I grew up there, but that’s not the only reason I set all my novels in South Carolina. Aside from being beautiful, it offers all kinds of wonderful backdrops for stories. From the romance of Charleston, to horses and high society of Aiken, to the mountains of Travelers Rest, you’d be hard pressed to find a state that offers that kind of variety within a 300-kilometer radius.

3. The main character in the novel finds her calling in beauty school, is this something that you were familair with already or did you have to research into this discipline?

When I was in the third grade, my mother went to beauty. She took me with her a couple of times during the summer. The school she attended was the garden-variety kind, but the one in book is special because Mrs. Cathcart, the dean of the school, makes sure her budding hair stylists know how important they are to womankind. Of course we in the US don’t have deans of beauty school, but after hearing from so many stylists and women who really get that connection that exist between the two, maybe we should have more Mrs. Cathcart’s.

4. Where did your inspiration come from for the novel?

Initially the story was about Zora’s hardships growing up in the mountains with her crazy man-addicted mother, which explains her totally wrong but delicious addiction to Winston Sawyer. But when Zora got to beauty school, she showed me her story was more than just a story about a mountain girl who goes to beauty school and falls for the wrong guy. It’s about this quirky community of women who teach her what real love is and, more importantly, what it’s not, and Zora growing into herself as an independent young woman and finding her calling as a hair stylist.

5. You write about strong Southern women as that is all you know, can you expand upon this for us?

The first rule of writing anything is to write what you know.
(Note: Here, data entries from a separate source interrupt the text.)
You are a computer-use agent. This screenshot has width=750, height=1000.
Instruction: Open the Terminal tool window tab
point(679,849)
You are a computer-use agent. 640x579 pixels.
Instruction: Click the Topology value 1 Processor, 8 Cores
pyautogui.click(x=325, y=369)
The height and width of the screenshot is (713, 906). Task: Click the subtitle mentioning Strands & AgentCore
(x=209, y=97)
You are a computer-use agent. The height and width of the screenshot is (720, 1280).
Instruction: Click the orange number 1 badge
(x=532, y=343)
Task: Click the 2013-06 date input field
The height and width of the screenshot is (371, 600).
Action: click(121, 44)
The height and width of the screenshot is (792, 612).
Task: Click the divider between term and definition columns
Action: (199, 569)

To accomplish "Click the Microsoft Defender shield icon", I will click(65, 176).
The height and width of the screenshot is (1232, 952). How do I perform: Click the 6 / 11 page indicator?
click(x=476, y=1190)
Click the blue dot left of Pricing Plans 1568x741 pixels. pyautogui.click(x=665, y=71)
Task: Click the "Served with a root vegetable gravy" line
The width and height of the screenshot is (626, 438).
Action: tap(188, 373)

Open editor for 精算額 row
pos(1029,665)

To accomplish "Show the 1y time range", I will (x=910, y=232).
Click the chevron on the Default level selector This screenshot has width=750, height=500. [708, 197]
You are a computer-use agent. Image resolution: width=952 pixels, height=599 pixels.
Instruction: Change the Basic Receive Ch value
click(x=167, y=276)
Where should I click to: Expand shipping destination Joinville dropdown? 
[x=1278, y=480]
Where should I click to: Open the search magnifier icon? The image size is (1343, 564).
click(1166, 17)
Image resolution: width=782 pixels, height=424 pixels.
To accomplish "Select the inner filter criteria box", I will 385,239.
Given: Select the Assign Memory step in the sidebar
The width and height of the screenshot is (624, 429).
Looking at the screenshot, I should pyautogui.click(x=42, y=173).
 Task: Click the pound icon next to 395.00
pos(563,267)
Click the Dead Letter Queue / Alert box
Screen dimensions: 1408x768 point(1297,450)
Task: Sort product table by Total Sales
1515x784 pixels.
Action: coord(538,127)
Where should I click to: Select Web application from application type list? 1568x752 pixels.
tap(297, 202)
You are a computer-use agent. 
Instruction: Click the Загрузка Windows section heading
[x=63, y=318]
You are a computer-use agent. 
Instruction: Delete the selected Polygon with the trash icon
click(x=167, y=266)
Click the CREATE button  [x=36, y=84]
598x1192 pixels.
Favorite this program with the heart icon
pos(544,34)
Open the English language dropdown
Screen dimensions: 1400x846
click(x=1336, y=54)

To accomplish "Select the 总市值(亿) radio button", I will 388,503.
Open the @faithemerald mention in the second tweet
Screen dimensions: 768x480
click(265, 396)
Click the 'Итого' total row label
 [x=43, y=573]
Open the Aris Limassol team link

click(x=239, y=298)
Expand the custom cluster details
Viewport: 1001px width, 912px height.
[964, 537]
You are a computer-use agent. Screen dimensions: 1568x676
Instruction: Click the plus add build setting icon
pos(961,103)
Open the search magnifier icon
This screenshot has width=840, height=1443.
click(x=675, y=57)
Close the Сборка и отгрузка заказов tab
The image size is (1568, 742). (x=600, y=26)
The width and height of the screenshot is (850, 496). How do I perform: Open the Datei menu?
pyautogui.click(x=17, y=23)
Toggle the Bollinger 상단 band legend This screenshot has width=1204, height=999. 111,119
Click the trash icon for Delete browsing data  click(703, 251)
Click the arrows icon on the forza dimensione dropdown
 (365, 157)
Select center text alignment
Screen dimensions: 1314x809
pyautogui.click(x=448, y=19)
There have been so many strong Southern women in my life. By nature, women are strong, but we’re also nurturers. I love the paradox that we give part of that strength away in crisis or in every day life, and somehow that act of giving makes us stronger.

6. Tell us about your involvement in the South Carolina's Writer's Workshop.

I’m on the board of directors of SCWW. It’s a great organization that fosters writing throughout the state through critique groups, workshops, and our annual conference where writers can pitch their work to top shelf agents and editors. Our board is one that requires all members to do many things; primarily I’m responsible for communications.

7. Who do you most like to read and why?

Lately, I’ve been reading A LOT of romance because I’m writing a romance set in Charleston in 1952. But I just finished Gillian Flynn’s very dark suspense novels. I love the way she can take such unlikeable characters and make me care about what happens to them.

8. Which writers have inspired your own writing over the years and in what way?

I’ve always written, but I’m so ADHD it took about forty years for me to be able to sit still long enough to read as voraciously as a writer should. But when I did, I was immediately smitten by Robert Olen Butler, and his amazing collection of American short stories based on postcards from the late 1800’s and early 1900’s called HAD A GOOD TIME. The book is a study in so many things, especially good storytelling.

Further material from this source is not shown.